Comment 15 for bug 1943049

Revision history for this message
Lucas Kanashiro (lucaskanashiro) wrote :

After reading the comments from this bug and the upstream discussions, I tried to find an approach which would minimize the size of the patch we would need to carry. I tested the following scenarios:

1) There is a docker upstream PR where tianon is trying to backport the fix to the 20.10 branch (the one we currently have in the archive), during the discussion, one of the upstream maintainers mentioned we might need just a newer version of runc to fix the issue:

https://github.com/moby/moby/pull/42836#issuecomment-916422920

After inspecting the runc git repo I found the following commit which seems to address the issue:

https://github.com/opencontainers/runc/commit/960182fdf03d99eb848c111ae791

I did backport this patch to the current runc package we have in Impish and tried to run the test case @athos-ribeiro provided in comment #2, using the docker.io package from the archive. But it did not work, the failure was still reproducible.
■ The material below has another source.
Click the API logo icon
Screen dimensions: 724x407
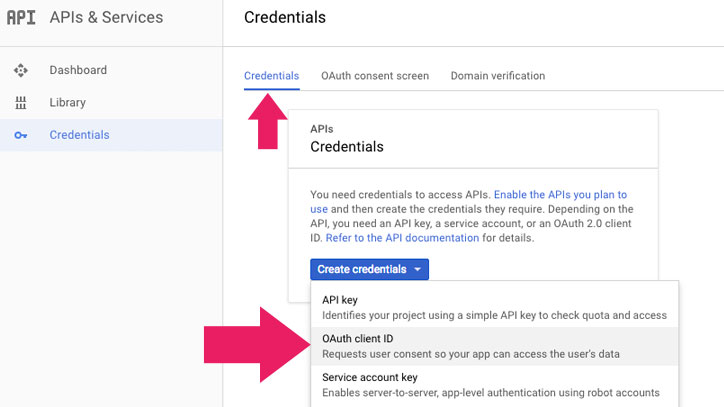(21, 17)
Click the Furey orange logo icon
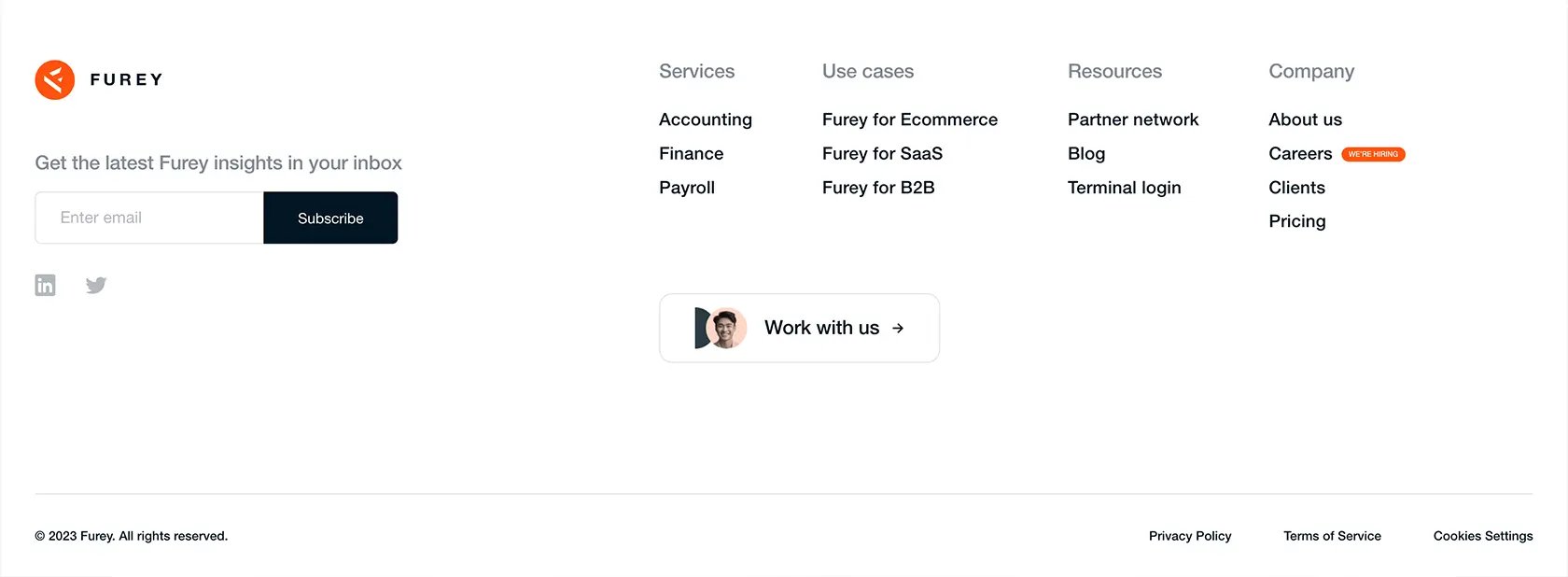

2) Since in the comment of the docker upstream maintainer he said we could need runc version 1.0.2 (in Impish we have 1.0.1), I imported this new version to our runc package and ran the same test case using docker.io from the archive. The issue was still there.

3) I kept the runc/1.0.2 installed in my VM and added tianon's patch backporting the fix to the docker.io package:

https://github.com/moby/moby/pull/42836/files

With the patched docker.io and runc/1.0.2 I was still able to reproduce the issue.

4) I removed all the custom packages from my VM and built the source package present in the PPA @juliank linked in comment #9 targeting Impish, and finally got the issue fixed (as others already mentioned). However, I am not happy in adding a patch with 1800+ lines containing a bunch of refactoring, the fix itself is less than 80 lines. I'd prefer to wait until the PR backporting the fix is merged:

https://github.com/moby/moby/pull/42836

For libpod, Sergio helped me to investigate this issue and he noticed that in Fedora (with glibc 2.34) it is working fine. There we can find a newer version of it compared to what we have in Ubuntu. I did some investigation in its upstream git repo and I did not find any specific patch addressing this issue to backport. The other option would be to update libpod to the Fedora's version but then it'd likely require the update of some dependencies. I do not believe we have time to do that and we are also in the Feature Freeze. Moreover, Reinhard, who is the libpod maintainer, would not be happy if we release Impish with a broken package.

With all that said, I believe the easier and the least worse solution would be to disable clone3 syscall from glibc. WDYT?